ボーナスなど計算対象期間外のものは概算額に含まれません。そのため、概算額が実際の年収より低くなる場合があります。その場合、借入可能額も減ってしまうので、より注意が必要です。
注意点②勤続年数が重視
金融機関が勤続年数を重視するのは、申込者の収入が安定しているかどうかを見極めたいからです。
金融機関が最も避けたいのは、住宅ローンが貸し倒れになることです。勤続年数が長ければ、金融機関はその人の収入が安定していると判断します。
しかし、勤続年数が短いと、近い将来転職や退職で収入が減るのではないかと思われてしまう可能性があります。ところが、勤続年数が短いと、金融機関は収入が安定していないと判断することも考えられます。
そのため、勤続年数の短い申込者に対してはハードルを高く設定し、毎月安定した収入が見込めるかどうかを徹底的にチェックするのです。
注意点③申し込み書類の増加
転職後すぐに住宅ローンを申し込む場合、通常の申し込みに必要な書類に加えて、以下のような書類の提出を求められることがあります。
- 在職証明書・雇用契約書
- 勤務先発行の継続勤務証明書
- 収入予定証明書
- 給与明細
- 職歴書
金融機関により必要書類が異なります。お申し込み前に、どのような書類がいつ必要になるのか、金融機関にご確認ください。
住宅ローン審査は、お申込時にご提出いただいた書類等をもとに行われます。そのため、お申込から融資実行までの間に転職された場合、審査結果やお申込自体が無効となる場合があります。
お申込時に近い将来転職を予定されている方は、後々のトラブルを避けるためにも、必ず金融機関にその旨をお伝えください。
住宅ローン審査の流れと転職のタイミング
転職のタイミングを知る前に、住宅ローンの流れを理解することが大切です。流れを理解することで、どのタイミングで何をすればいいのかがわかるようになります。
住宅ローンの事前審査について
住宅ローン事前審査とは、買主が不動産購入のために住宅ローンなどの融資を受けようとする際に、事前に行う審査のことです。売買契約締結前に、売主が金融機関に融資を受けられるかどうか確認します。
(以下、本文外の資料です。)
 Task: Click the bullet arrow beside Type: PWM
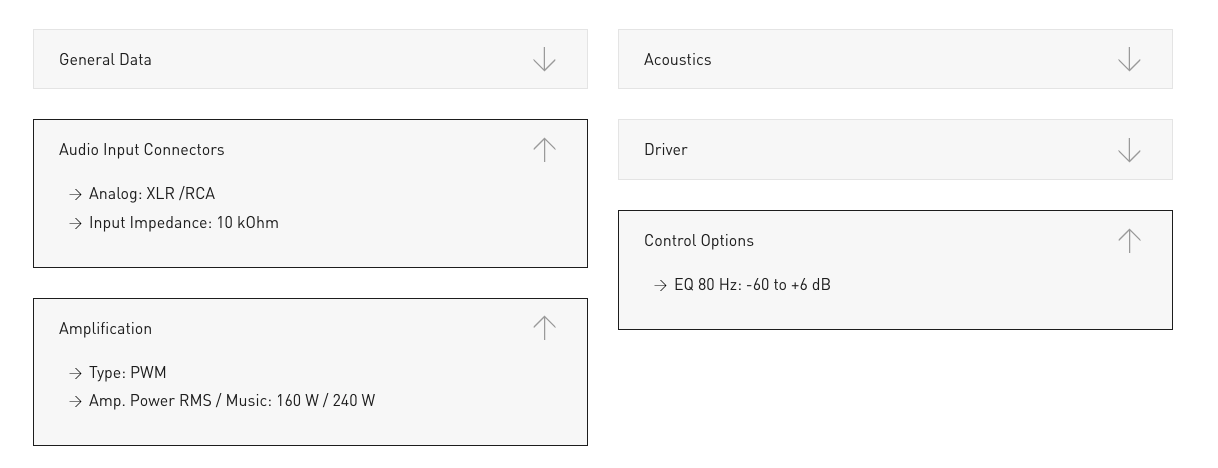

売買契約締結後に、借りようと思っていたローンが組めなかった場合、売主、買主、関係者に不利益が生じる可能性があります。そのため、事前に金融機関による仮審査が行われるのです。
融資実行日と審査完了日について
注意したいのは、転職に適したタイミングは住宅ローンの審査が終わった時点ではないということです。
金融機関は事前審査や最終審査で報告された情報をもとに、住宅ローンの融資を認めるかどうかを判断します。
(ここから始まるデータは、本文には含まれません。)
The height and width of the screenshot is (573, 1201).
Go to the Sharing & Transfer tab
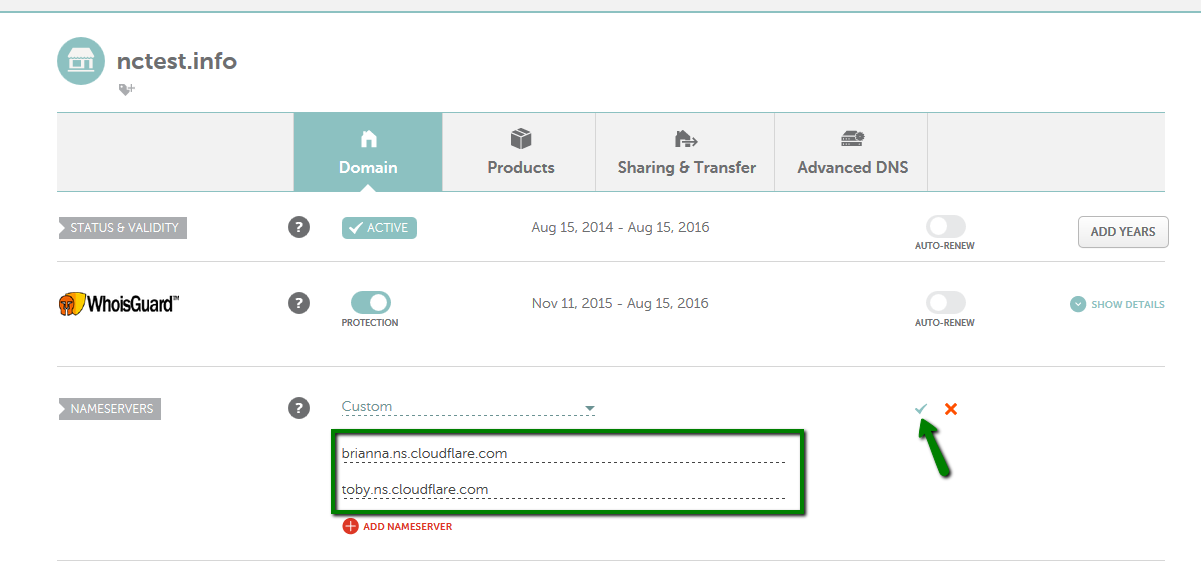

しかし、融資実行前に転職してしまうと、審査時に申告した情報と直近の状態に差異が生じるため、融資を受けられない可能性があります。住宅ローンの本審査完了から実際の融資までは、最低でも3日~1週間程度かかります。
転職のタイミングは融資の実行後
転職がバレなければ大丈夫と思う方もおられることでしょう。しかし、実はある必要書類によって、転職先が簡単にバレてしまうのです。
転職がバレる可能性のある必要書類とは、事前審査と本審査の両方で提示を求められる「健康保険証」です。
日本は国民皆保険制度であり、誰もが健康保険証を持っています。会社に勤めている人は、会社が所属する健康保険組合から健康保険証が発行されます。
健康保険証には「資格取得日」が記載されているので、いつからその会社で働き始めたかが一目瞭然です。
そのため、住宅ローンの融資実行後に転職するのが良いでしょう。具体的な年数は金融機関によって異なりますが、会社員で転職後3年以内、起業後3年以内という方は特に注意が必要です。
転職予定があるなら金融機関に相談
住宅ローンは一般的に「申込」「審査」「融資実行」という流れになりますが、必要に応じて「申込」前に金融機関に相談することも可能です。
転職を予定している方で、ローンの利用について不安や疑問がある場合は、いきなり申し込まず、まずは金融機関の住宅ローン担当者に相談してみましょう。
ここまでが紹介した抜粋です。